I just finished up a freshening on an engine for my monster truck customer.  That engine has a Sonny Bryant 4.500 stroke forged crank with a "boss" snout and a double keyway setup.  I used a neutral balanced small block Ford crank hub and I fitted it with .0005 interference.  I always install it using some anti seize compound and then torque the ARP crank bolt tight using an impact wrench.  This particular engine has been used for more than 15 years and it has seen TONS of run time.  The crank snout always looks great there are a few very minor discolored areas on the snout itself but I've never seen any galling what so ever.   These cranks are nitrided are far as I know but I don't think that the hub is anything special and the surface is honed inside from when I fitted it originally.  Wouldn't you think that the tortional vibration would be pretty high on even a mild blown alcohol engine like this one?  It gets turned to about 7200-7500rpm max most of the time.
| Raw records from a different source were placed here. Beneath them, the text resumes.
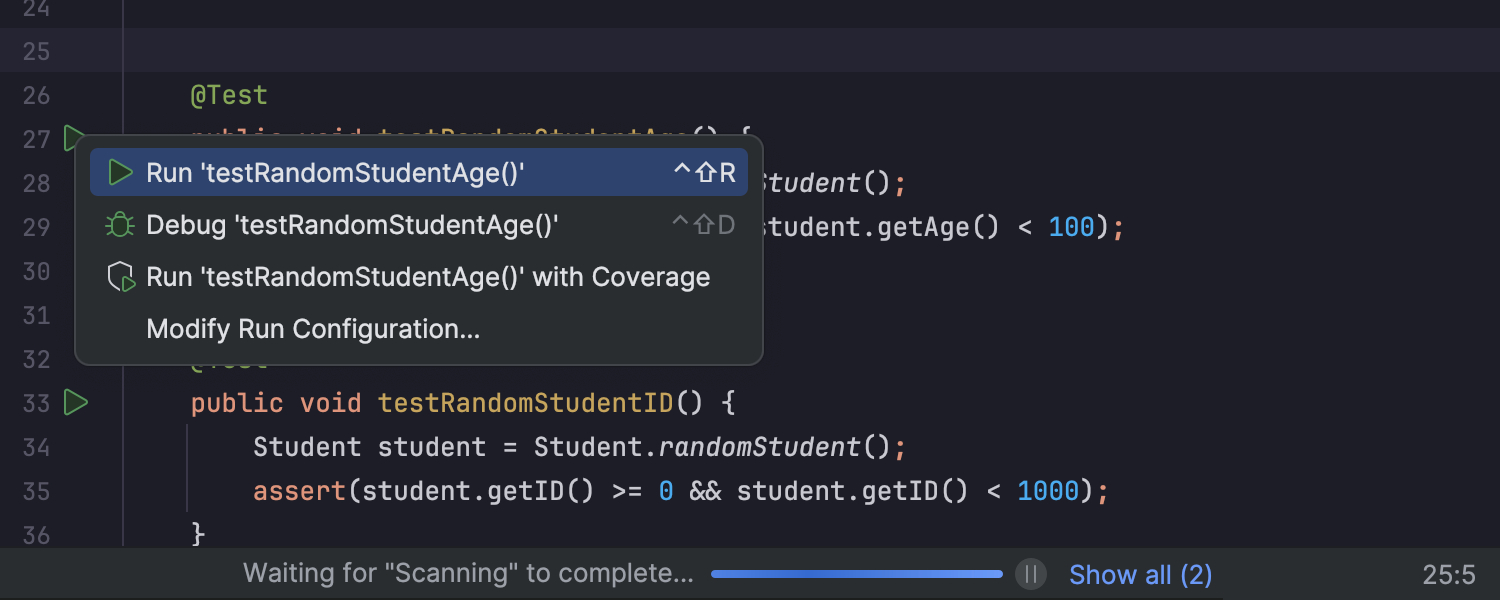Open the 25:5 line and column position indicator
This screenshot has width=1500, height=600.
1449,575
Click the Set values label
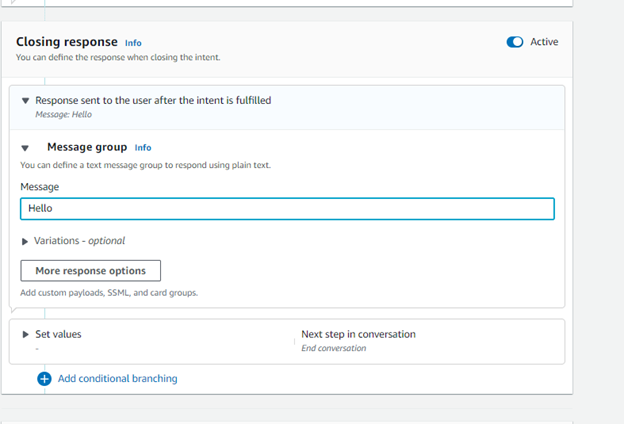 pyautogui.click(x=58, y=334)
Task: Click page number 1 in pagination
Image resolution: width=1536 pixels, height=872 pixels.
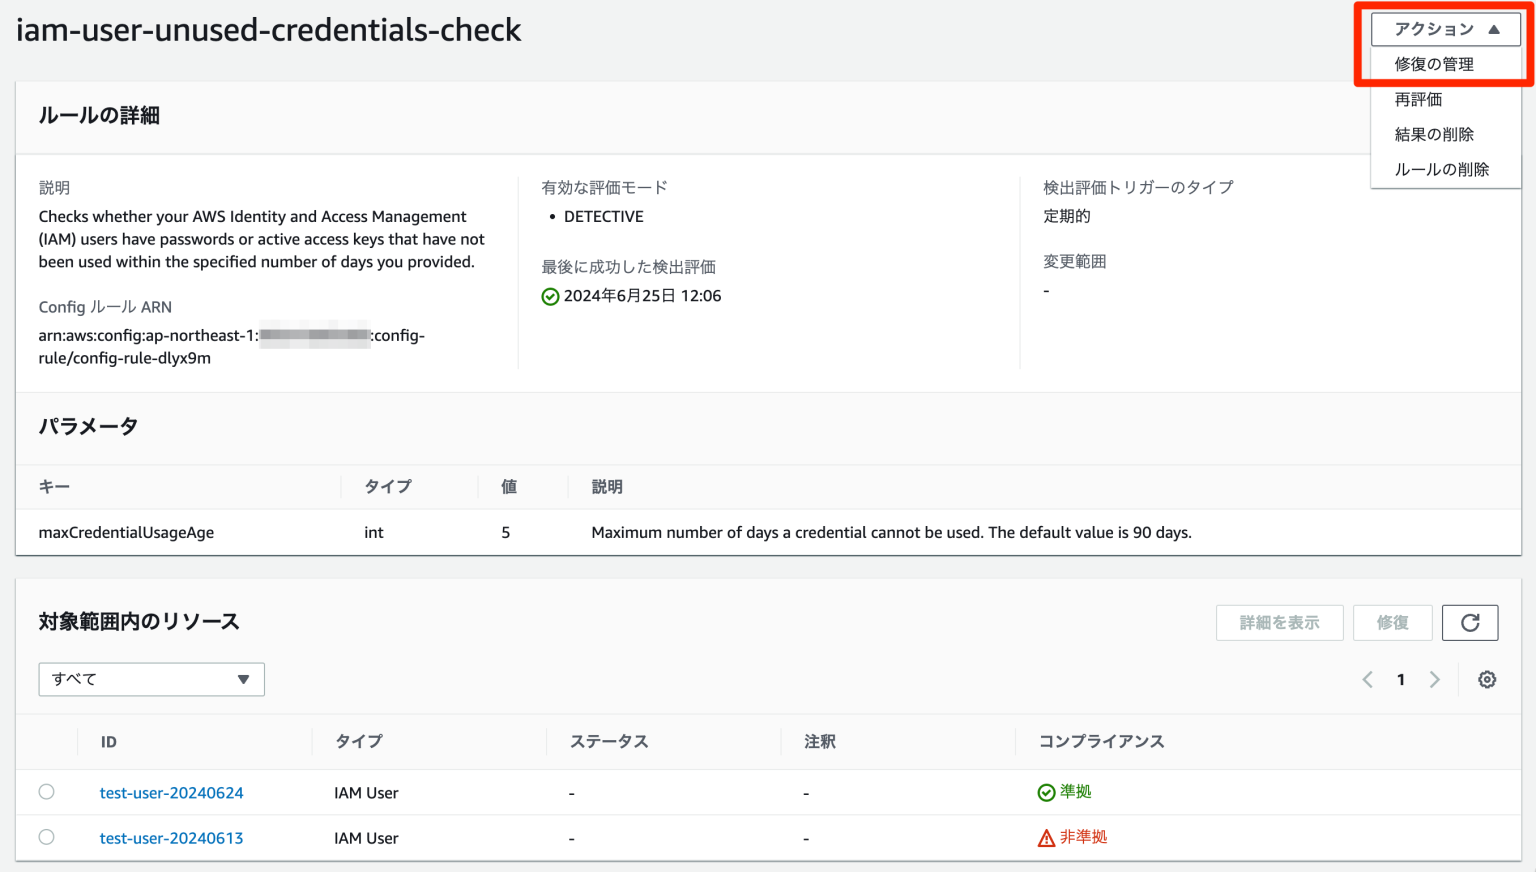Action: tap(1401, 679)
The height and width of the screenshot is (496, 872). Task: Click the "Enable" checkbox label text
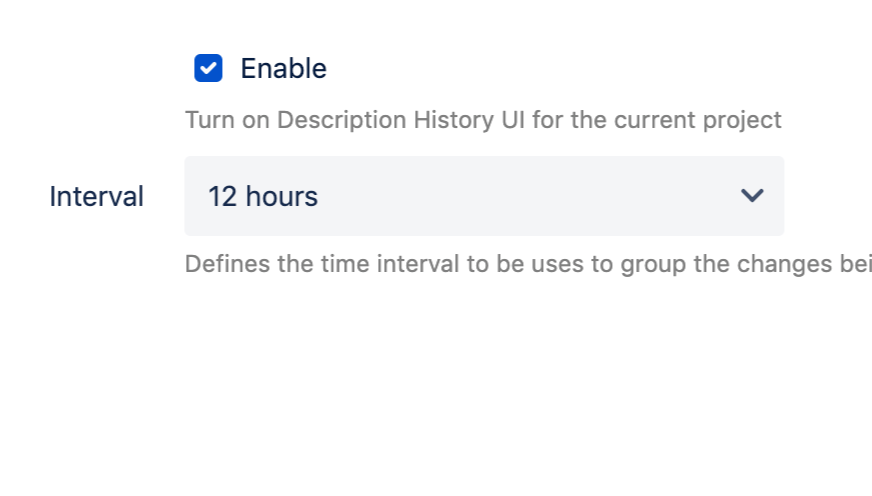[283, 69]
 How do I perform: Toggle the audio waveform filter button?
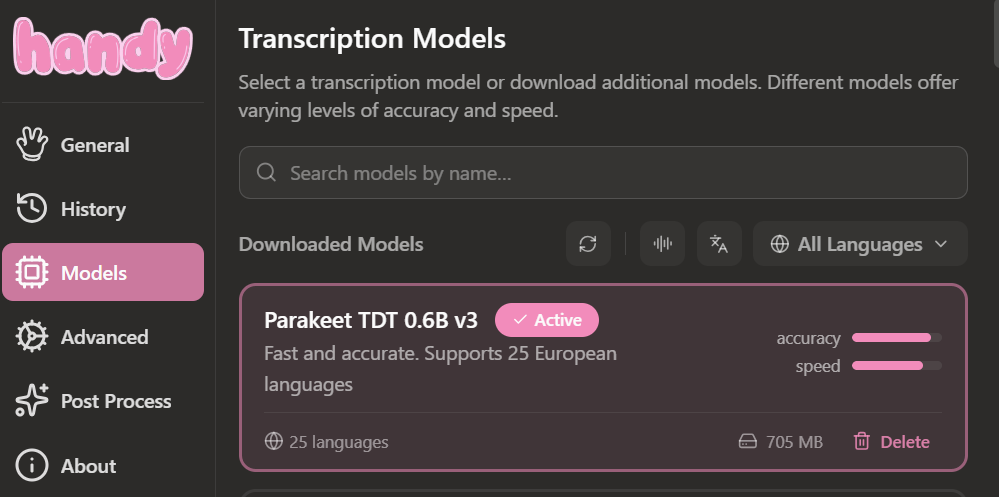pyautogui.click(x=663, y=243)
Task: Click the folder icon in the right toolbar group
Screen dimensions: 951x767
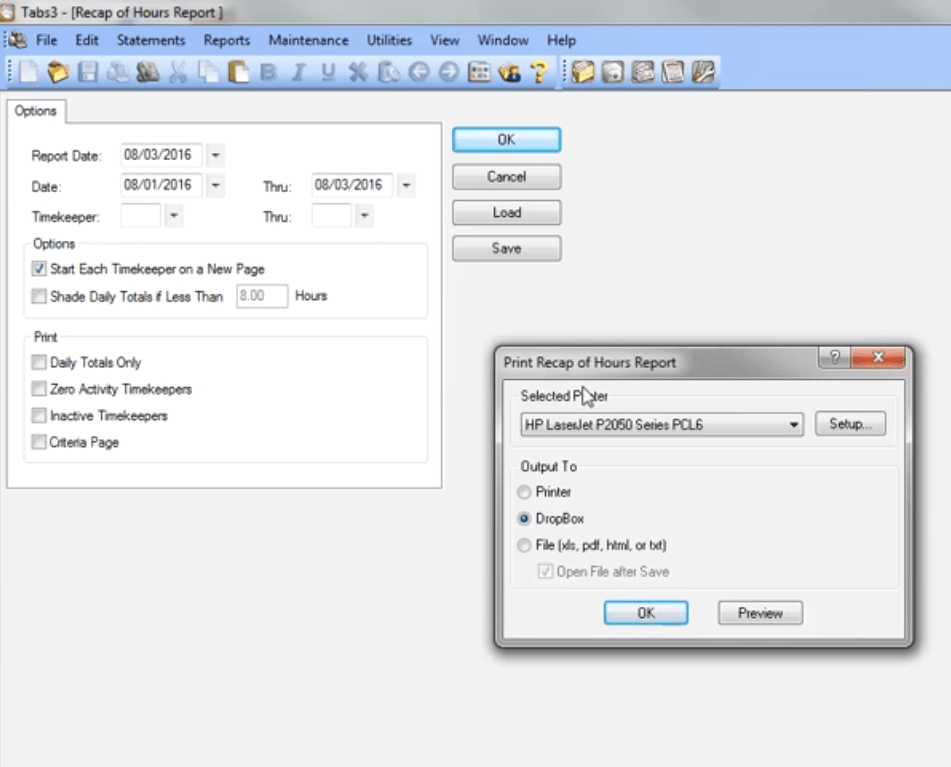Action: (585, 70)
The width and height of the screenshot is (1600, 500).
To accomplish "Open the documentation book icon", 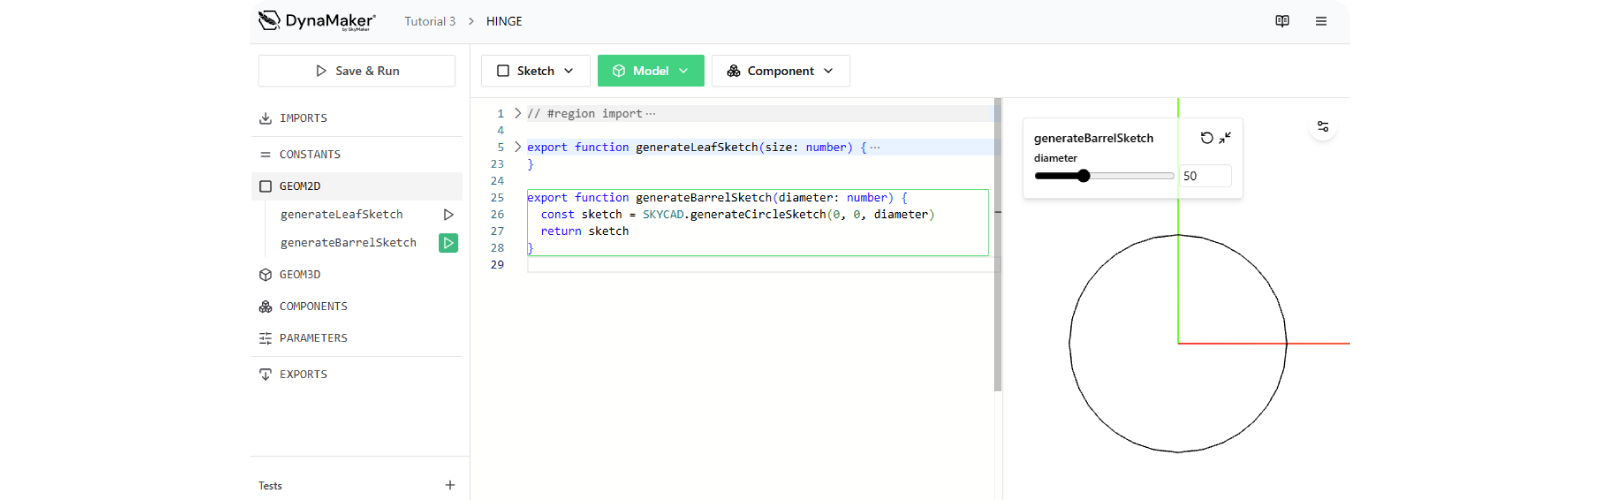I will tap(1282, 21).
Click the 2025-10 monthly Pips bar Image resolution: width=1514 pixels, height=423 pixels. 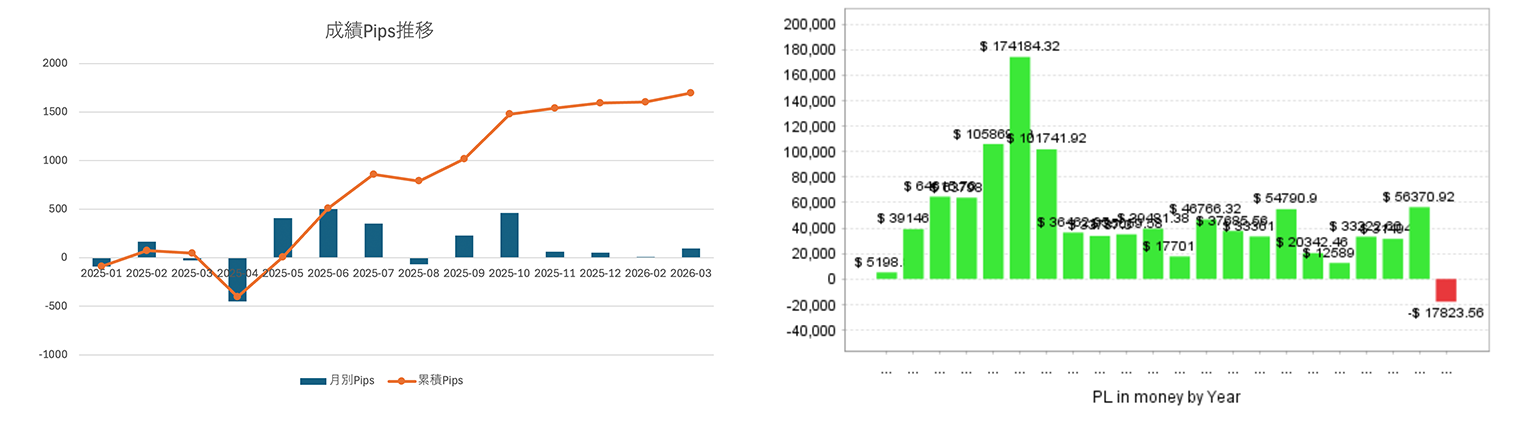pyautogui.click(x=509, y=235)
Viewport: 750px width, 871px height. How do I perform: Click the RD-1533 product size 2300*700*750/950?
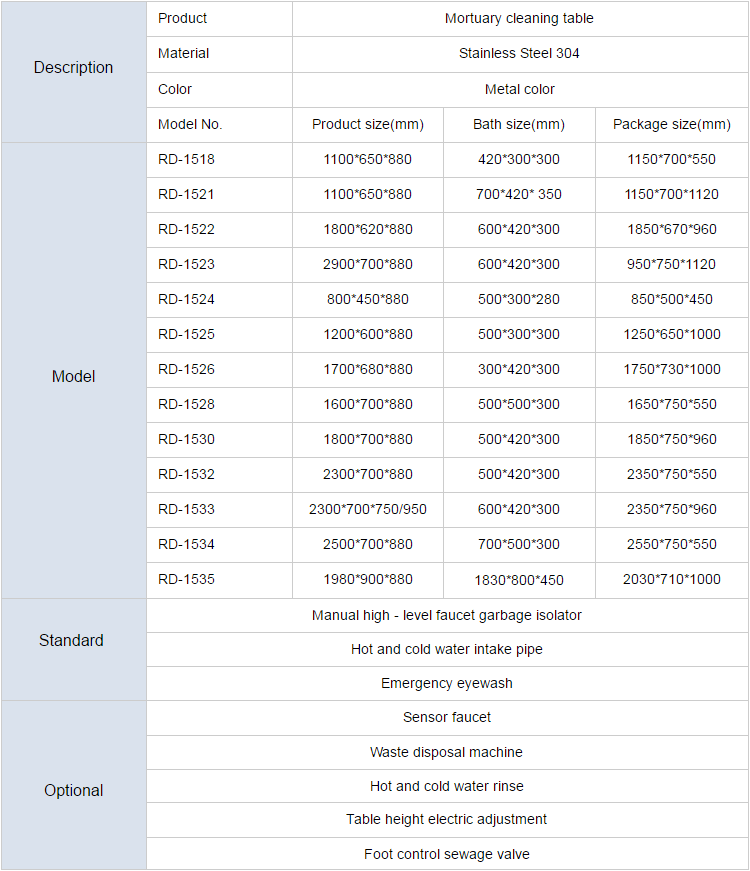(368, 509)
At the shop I have a big Chevy engine that was also built about 15 years ago for a mud racer and had never been apart.  No where near the run time or power output as the monster truck but that balancer was very difficult to remove when I tore down the engine.  It had places where it had welded itself to the crank snout.  That engine has a 4.250 stroke Eagle forged crank with center counter weights and the balancer was a Powerbond SFI piece.  I know it was also fitted with .0005 interference when I originally assembled the engine.   Fortunately the crank snout was easy to polish and it will work again.  





Perhaps the Eagle crank does not have the same quality heat treatment as the Bryant crank??
I know that when Eagle products first started coming to market in the early 90's....a very lot of it was absolute crap!! Cranks that were out of round on the journals, and sometimes one main journal would a little too big, and the next one would be small.
I worked in a well known race engine shop here in So. Cal back then, and we were rejecting a lot of that early Eagle stuff.
I know the quality has improved over the years, but it is possible that a few parts and pieces still get out the door that is not of high of a standard than the rest.

This Eagle crank was really nice size wise and the bearings all look absolutely great but I do wonder about the heat treating/surface hardness on the snout itself.  I think that Eagle cranks are induction hardened on the journals and not nitrided but I'm not sure.  Nothing in the engine shows any signs of distress from torsional vibration.  The timing set looks like it hasn't even been run.  I wonder if the original poster has a crank that's similar in his big Ford?

I have a circle track customer's engine that's coming in for freshening and it also has an Eagle forged crank with an ATI damper. It is a 500 horsepower application with a crank that has the counter weights cut way down with a light bob weight. That crank has about six seasons of racing on it and it's been two years since I've had it apart. I'll see what it looks like. That crank was fine on the sizes of the journals but the snout was undersized. I had to get an under sized hub and hone it to fit.